Aléna est une jeune cambrioleuse russe. Ses compétences de discrétion et de camouflages seront utiles à ce groupe de barbouzes efficaces et sympathiques. Reste à la convaincre de l'utilité de choisir le bien commun contre ses intérêts personnels...

« Egide » (tome 1), Delcourt, 10,50 € 

vendredi 11 avril 2008

BD - Kogaratsu dans la fournaise


Kogaratsu, presque à la retraite, a délaissé son sabre pour la hache. Le samouraï errant subvient à des moyens en fendant des bûches de bois pour un fermier. Une existence calme et tranquille qui ne va pas durer. Il reçoit un énigmatique message qui le pousse à reprendre la route. Il se rend au rendez-vous et découvre que c'est sa famille qui lui lance un appel au secours. Il se rend donc au chevet de la « Mère », dans ce donjon perché au sommet des montagnes. 
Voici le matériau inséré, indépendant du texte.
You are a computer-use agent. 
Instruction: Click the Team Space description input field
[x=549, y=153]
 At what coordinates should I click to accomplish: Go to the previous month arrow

Une communauté de femmes qui fait bien des envieux. Une bande de brigands conspire pour prendre la place forte et s'emparer du trésor. Ils ont l'avantage d'avoir une alliée dans la place. Mais l'issue du combat pourrait changer avec l'arrivée de Kogaratsu. Le héros japonais de Bosse et Michetz était resté longtemps silencieux. Une parenthèse due au perfectionnisme du dessinateur qui a particulièrement soigné ces 52 planches. 

Un trait de plus en plus épuré, des scènes d'action époustouflantes : cet album ne vous décevra pas. L'incendie du donjon est reconstituée avec grande minutie par un graphiste d'exception. Une série rare à ne pas oublier.